In December 1935, the battalion was sent to Libya, where it, together with other Italian units, remained for the duration of the Second Italo-Ethiopian War. On 21 July 1936, the battalion returned to Italy and was based in the city of Trento. In 1938, the battalion was renamed XXII Tank Battalion L (with L standing for "Leggero" or Light) and assigned to the 2nd Tank Infantry Regiment. However already on 1 December 1938 the 2nd Tank Infantry Regiment was renamed 32nd Tank Infantry Regiment and the battalion was transferred on the same date to the 1st Tank Infantry Regiment.

__Entries supplied__:
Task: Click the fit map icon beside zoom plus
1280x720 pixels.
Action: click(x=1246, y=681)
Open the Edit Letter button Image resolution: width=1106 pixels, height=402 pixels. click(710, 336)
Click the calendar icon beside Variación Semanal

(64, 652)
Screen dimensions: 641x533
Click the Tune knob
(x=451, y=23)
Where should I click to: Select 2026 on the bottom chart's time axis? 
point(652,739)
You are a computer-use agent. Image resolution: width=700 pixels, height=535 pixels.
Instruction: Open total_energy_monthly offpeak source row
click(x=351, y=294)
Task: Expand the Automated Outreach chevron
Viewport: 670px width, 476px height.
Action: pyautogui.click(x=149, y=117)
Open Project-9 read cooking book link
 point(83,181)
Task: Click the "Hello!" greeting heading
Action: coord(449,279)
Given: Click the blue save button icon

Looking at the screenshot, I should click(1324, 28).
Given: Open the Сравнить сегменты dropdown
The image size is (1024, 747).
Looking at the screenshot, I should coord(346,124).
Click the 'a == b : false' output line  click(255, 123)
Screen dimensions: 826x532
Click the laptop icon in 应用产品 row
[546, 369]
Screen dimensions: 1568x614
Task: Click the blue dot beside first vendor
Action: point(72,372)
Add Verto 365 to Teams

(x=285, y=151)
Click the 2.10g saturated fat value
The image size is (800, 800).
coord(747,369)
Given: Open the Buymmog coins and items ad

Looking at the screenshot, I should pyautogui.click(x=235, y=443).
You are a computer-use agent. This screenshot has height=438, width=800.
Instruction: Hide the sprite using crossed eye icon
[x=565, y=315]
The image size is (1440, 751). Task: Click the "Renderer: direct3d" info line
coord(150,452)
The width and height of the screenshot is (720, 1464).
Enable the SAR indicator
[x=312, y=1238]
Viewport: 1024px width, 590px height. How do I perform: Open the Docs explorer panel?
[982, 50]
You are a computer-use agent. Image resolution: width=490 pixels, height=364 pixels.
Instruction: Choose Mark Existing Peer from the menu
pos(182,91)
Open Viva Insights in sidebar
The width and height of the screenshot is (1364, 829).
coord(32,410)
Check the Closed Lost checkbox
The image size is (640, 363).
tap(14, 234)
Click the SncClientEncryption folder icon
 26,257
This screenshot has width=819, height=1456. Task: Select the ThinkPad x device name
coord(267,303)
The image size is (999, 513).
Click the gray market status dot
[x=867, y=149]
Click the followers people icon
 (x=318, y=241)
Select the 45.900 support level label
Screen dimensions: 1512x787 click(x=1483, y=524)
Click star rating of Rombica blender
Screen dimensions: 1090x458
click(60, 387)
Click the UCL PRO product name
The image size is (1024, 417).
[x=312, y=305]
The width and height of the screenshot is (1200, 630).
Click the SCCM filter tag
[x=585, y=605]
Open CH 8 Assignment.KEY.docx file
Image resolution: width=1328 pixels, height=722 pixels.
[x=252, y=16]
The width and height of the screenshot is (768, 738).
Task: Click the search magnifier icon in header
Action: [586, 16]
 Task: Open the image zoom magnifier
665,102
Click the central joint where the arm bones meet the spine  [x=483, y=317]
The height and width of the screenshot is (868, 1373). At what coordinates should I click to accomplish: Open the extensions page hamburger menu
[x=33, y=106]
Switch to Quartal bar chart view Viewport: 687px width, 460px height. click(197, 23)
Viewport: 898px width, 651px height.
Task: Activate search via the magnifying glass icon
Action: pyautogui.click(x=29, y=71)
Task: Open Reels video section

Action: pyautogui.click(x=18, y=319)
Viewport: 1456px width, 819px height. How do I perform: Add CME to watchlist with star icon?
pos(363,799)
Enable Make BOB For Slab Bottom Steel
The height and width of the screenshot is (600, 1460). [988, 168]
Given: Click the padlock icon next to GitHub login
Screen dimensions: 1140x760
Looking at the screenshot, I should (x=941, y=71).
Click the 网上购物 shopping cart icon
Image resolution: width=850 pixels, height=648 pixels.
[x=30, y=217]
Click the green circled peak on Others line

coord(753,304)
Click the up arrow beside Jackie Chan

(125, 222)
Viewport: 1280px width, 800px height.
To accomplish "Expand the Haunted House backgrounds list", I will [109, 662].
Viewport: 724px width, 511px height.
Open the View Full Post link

__Exercise 1__:
Please answer these questions from the battalion history above:
(a) Where was the battalion sent in December 1935?
(b) In which city was it based after returning to Italy?
(c) To which regiment was it transferred on 1 December 1938?
__Exercise 2__: Carry on the battalion history above, starting after its last sentence.

__Answer 1__:
(a) Libya
(b) Trento
(c) The 1st Tank Infantry Regiment

__Answer 2__:
=== World War II ===

On 6 November 1939, the XXII Tank Battalion L was assigned to the newly formed 33rd Tank Infantry Regiment. On 9 April 1940, the battalions assigned to a tank regiment were renumbered and the XXII Tank Battalion L was redesignated as II Tank Battalion L, 33rd Tank Infantry Regiment. In June 1940, the 33rd Tank Infantry Regiment fought in the Italian invasion of France near the Little St Bernard Pass, where the first Italian tankers of World War II were killed in action. In April 1941, the regiment participated in the invasion of Yugoslavia and its tanks advanced along the coast of Dalmatia. In October 1941, the I and II tank battalions L of the 33rd Tank Infantry Regiment became autonomous units and were transferred to the island of Sardinia on coastal defense duty. In the evening of 8 September 1943, the Armistice of Cassibile, which ended hostilities between the Kingdom of Italy and the Anglo-American Allies, was announced by General Dwight D. Eisenhower on Radio Algiers and by Marshal Pietro Badoglio on Italian radio. Shortly thereafter the two tank battalions were disbanded.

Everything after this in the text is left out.